EaseMyTrip's profit plunges 90% despite surging international bookings and hotel demand
EaseMyTrip reported a sharp drop in net profit for the third quarter of FY26, falling 90% to ₹3.4 crore. This marks a significant decline from ₹34 crore in the same period last year. Despite the profit slump, the company saw growth in key areas like international bookings and hotel reservations.
The board has also approved plans to raise fresh funds through equity or convertible securities.
The company's operating revenue inched up by 0.7% year-on-year to ₹151.7 crore in Q3 FY26, a 28% jump from the previous quarter. Gross booking revenue reached ₹2,213.2 crore, driven partly by strong international operations, particularly in Dubai, where bookings surged 133.2% YoY.
Hotel and holiday package bookings performed well, with 4.6 lakh room nights sold—a rise of 84% compared to the same quarter last year. However, the trains, buses, and other transport segments saw a 31.9% decline in transactions.
Expenses climbed 42.5% to ₹153.2 crore, up from ₹107.5 crore in Q3 FY25, squeezing profitability. EBITDA fell 17% YoY to ₹13.9 crore but improved 18% from the previous quarter. The company returned to profit after a ₹36 crore loss in Q2 FY26.

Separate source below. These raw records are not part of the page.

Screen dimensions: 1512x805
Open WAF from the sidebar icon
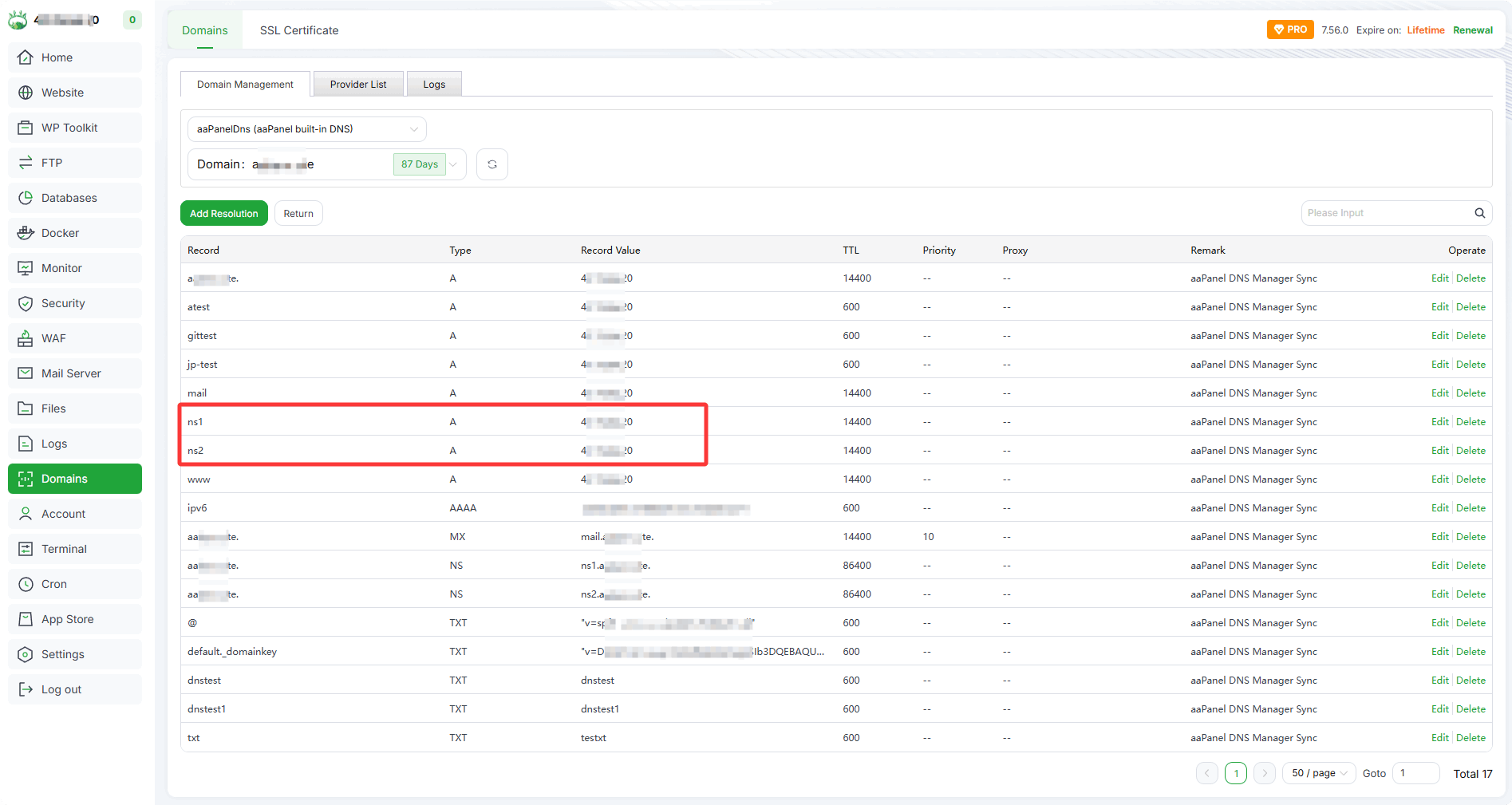click(26, 338)
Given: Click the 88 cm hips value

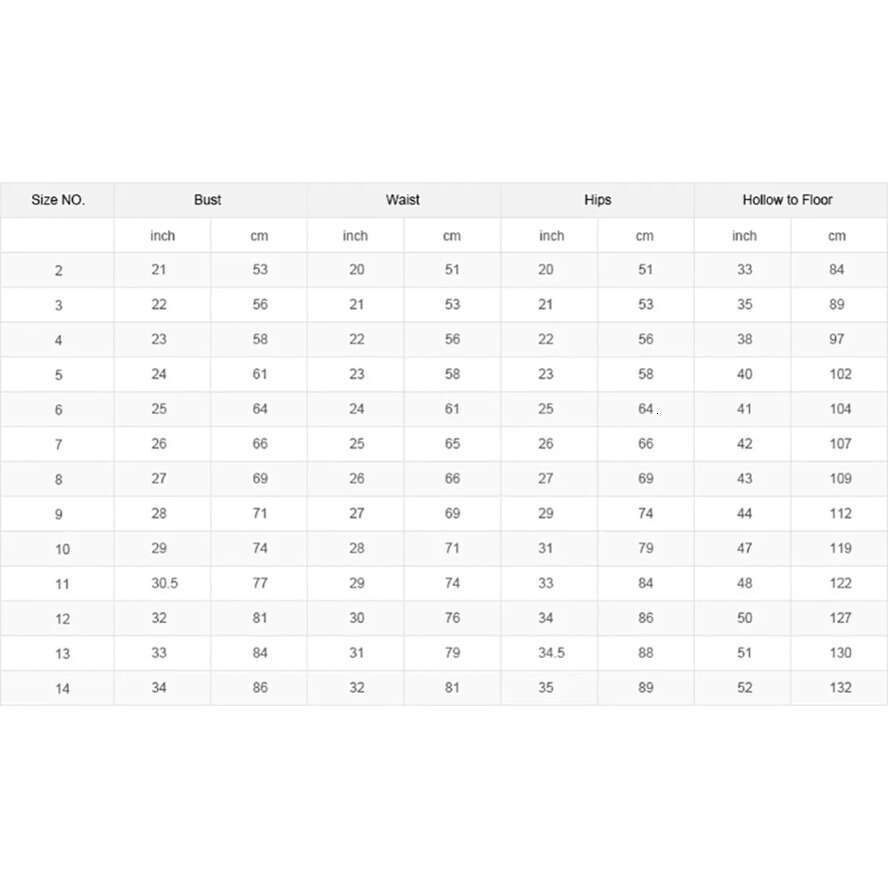Looking at the screenshot, I should (646, 653).
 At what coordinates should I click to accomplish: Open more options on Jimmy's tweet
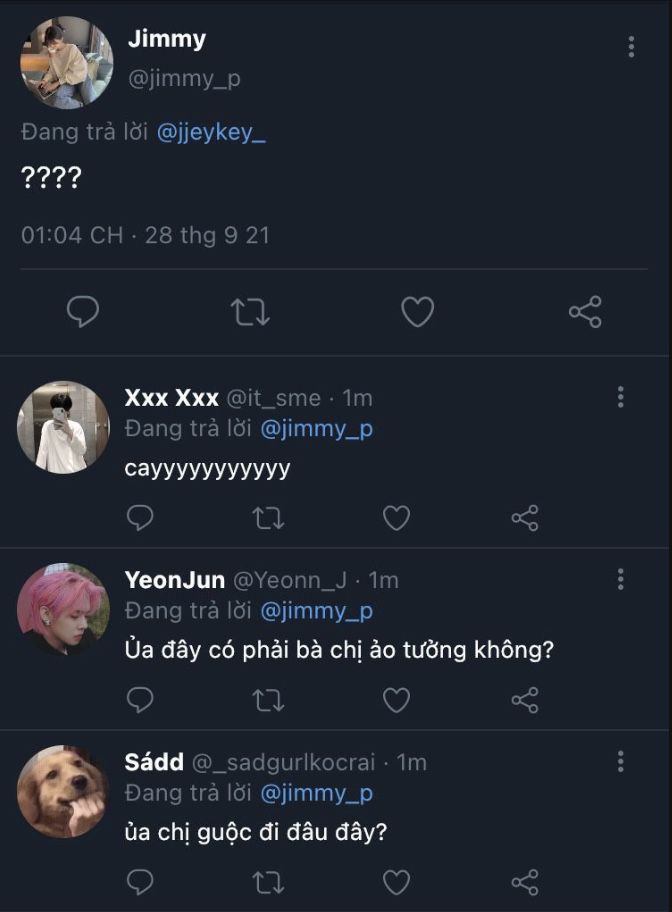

Over the past three years, EaseMyTrip expanded its market share in India's online travel sector from 8% to 15%, thanks to aggressive marketing and low-cost strategies. Meanwhile, MakeMyTrip maintained its lead at 45–50%, while Cleartrip's share dropped from 12% to 8% following its acquisition by Flipkart.
EaseMyTrip's latest results show mixed performance, with strong growth in hotels and international bookings offset by rising costs and weaker transport segment sales. The planned fundraise aims to support future expansion, though profitability remains under pressure compared to previous years.